▶ _What the task requires_
Copy the data below, everything from the line containing "How do I perform: Expand" down to the end of the data, with no changes. Leave the pictures out of your answer.

▶ _Dataset_
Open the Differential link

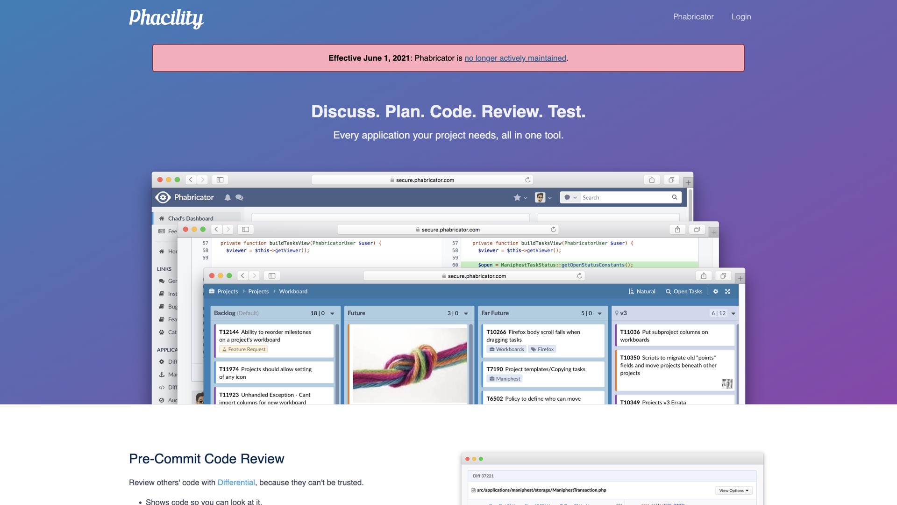click(236, 483)
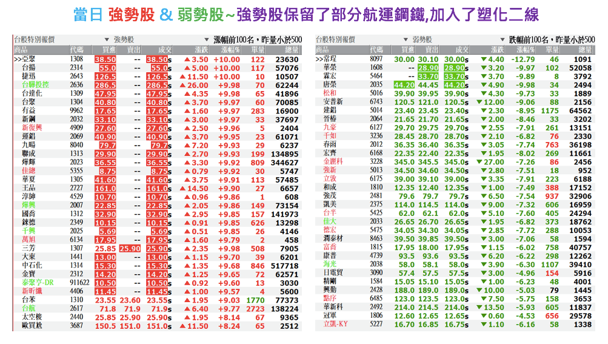Click the red up triangle in 亞聚 row
Screen dimensions: 608x344
coord(187,59)
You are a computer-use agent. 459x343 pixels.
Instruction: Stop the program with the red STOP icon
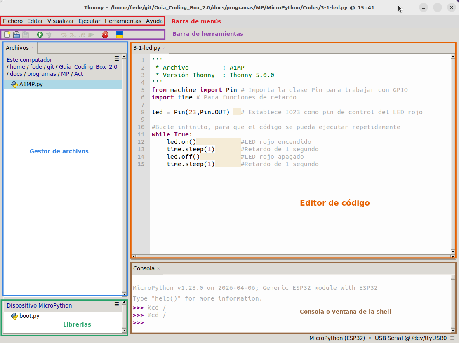click(x=105, y=35)
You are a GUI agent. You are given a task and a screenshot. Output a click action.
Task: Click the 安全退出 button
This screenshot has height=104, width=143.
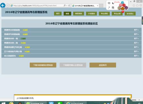click(130, 14)
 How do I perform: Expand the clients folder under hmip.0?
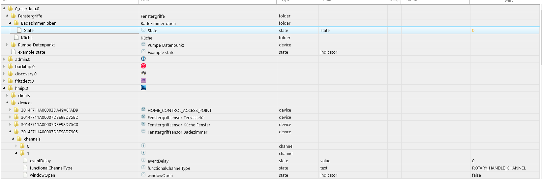pos(7,95)
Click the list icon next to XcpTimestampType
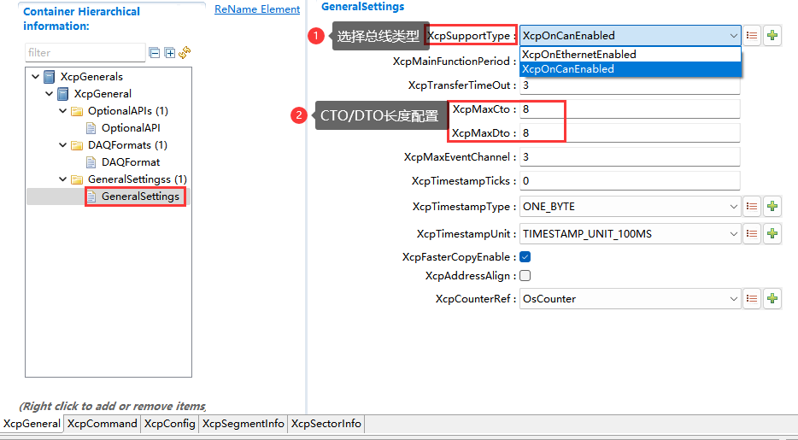 coord(752,207)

▶ _Answer to the task_
 How do I perform: Expand the clients folder under hmip.0?
pos(7,95)
Click the list icon next to XcpTimestampType
 coord(752,207)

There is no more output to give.